Human beings had one less reason to fancy themselves as being a singular species after the BBC published a short video this week of a Sumatran orangutan successfully self-medicating with an ointment he had made himself using 100% organic ingredients [and he managed to do it without needing to watch any videos on YouTube]. Reporting on this remarkable recording in Indonesia, the Georgina Rannard wrote: “A Sumatran orangutan in Indonesia has self-medicated using a paste made from plants to heal a large wound on his cheek, say scientists.

It is the first time a creature in the wild has been recorded treating an injury with a medicinal plant.

After researchers saw Rakus applying the plant poultice to his face, the wound closed up and healed in a month.

Scientists say the behaviour could come from a common ancestor shared by humans and great apes.

“They are our closest relatives and this again points towards the similarities we share with them. We are more similar than we are different,” said biologist Dr Isabella Laumer at the Max Planck institute in Germany and lead author of the research.

A research team in the Gunung Leuser National Park, Indonesia spotted Rakus with a large wound on his cheek in June 2022.

They believe he was injured fighting with rival male orangutans because he made loud cries called “long calls” in the days before they saw the wound.

The team then saw Rakus chewing the stem and leaves of plant called Akar Kuning – an anti-inflammatory and anti-bacterial plant that is also used locally to treat malaria and diabetes.”

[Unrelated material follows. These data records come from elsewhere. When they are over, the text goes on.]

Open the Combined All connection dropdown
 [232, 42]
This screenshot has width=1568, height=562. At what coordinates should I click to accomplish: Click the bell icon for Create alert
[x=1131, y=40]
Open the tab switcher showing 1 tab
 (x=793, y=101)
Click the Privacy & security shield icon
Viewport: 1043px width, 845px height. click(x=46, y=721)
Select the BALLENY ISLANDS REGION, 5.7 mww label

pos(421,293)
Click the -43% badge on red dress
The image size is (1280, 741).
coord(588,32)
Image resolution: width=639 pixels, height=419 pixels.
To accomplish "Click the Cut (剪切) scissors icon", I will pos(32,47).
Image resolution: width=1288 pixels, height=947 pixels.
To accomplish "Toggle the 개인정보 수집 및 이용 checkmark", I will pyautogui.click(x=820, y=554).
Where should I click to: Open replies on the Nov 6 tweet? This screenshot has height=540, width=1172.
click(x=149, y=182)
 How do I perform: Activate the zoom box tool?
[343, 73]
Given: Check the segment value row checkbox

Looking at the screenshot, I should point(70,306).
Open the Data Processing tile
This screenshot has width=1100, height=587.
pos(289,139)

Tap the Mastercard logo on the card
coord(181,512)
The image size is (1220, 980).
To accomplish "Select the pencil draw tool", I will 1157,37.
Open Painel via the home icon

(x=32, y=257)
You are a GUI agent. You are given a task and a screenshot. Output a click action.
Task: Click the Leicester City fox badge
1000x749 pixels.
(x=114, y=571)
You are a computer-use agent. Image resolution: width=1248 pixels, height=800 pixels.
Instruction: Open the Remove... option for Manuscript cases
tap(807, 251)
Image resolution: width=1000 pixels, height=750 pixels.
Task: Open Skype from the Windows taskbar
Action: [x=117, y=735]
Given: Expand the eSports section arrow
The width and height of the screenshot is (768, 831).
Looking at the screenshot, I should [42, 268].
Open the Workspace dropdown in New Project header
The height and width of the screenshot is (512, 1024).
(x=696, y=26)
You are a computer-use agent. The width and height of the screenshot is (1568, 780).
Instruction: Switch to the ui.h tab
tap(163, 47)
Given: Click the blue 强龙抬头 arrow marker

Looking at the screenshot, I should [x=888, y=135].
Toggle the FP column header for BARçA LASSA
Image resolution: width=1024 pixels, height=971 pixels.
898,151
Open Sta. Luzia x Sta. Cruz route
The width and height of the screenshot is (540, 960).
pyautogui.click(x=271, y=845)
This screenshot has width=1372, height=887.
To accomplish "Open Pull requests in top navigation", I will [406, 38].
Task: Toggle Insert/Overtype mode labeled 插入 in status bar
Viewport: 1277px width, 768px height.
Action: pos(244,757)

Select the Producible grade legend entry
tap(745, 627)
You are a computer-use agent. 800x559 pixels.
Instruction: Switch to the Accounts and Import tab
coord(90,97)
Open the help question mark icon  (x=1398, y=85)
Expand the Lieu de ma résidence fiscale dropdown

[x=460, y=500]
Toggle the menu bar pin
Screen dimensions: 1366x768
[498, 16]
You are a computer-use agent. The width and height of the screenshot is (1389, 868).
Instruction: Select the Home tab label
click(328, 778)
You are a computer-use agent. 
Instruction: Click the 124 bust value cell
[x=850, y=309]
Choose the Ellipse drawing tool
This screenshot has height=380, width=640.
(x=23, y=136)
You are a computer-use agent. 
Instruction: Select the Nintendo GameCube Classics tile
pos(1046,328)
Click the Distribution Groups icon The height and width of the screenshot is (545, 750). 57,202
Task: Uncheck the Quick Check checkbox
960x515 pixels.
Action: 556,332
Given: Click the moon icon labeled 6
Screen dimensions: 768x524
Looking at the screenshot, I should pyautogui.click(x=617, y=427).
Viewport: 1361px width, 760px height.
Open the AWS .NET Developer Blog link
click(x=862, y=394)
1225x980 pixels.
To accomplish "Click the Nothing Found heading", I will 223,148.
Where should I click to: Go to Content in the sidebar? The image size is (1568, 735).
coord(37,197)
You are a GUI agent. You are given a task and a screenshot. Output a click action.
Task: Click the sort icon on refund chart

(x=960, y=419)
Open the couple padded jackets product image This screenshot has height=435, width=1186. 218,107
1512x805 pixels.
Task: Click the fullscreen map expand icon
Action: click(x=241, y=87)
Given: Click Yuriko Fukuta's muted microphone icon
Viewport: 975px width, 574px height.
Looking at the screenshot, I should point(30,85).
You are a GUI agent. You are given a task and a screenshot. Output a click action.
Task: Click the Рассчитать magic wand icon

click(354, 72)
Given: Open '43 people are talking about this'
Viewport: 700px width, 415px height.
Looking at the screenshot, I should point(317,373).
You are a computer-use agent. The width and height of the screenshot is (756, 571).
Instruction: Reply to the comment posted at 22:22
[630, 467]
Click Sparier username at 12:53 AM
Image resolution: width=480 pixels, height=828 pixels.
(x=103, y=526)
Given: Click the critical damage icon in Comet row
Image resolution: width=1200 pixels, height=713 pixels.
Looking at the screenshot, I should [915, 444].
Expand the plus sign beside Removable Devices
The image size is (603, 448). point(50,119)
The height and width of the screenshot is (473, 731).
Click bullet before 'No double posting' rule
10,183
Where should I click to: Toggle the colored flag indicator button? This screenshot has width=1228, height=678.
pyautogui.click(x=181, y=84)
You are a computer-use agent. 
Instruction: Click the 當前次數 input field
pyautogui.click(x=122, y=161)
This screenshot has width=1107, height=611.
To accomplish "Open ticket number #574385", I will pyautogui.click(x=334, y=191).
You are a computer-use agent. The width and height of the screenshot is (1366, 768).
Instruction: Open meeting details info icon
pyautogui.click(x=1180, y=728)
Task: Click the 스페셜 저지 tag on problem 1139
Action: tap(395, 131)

If you watch the short video associated with this BBC article you will feel that comparing Rakus, the orangutan, to human beings flatters human beings because no man with as big a gash on his cheek as Rakus had will be able to manufacture his own ointment singlehandedly with the effortless insouciance shown by Rakus. Not since Anil Kumble batted against the West Indies with his bloodied head wrapped in a bandage have we seen such an uninhibited display of intelligent courage.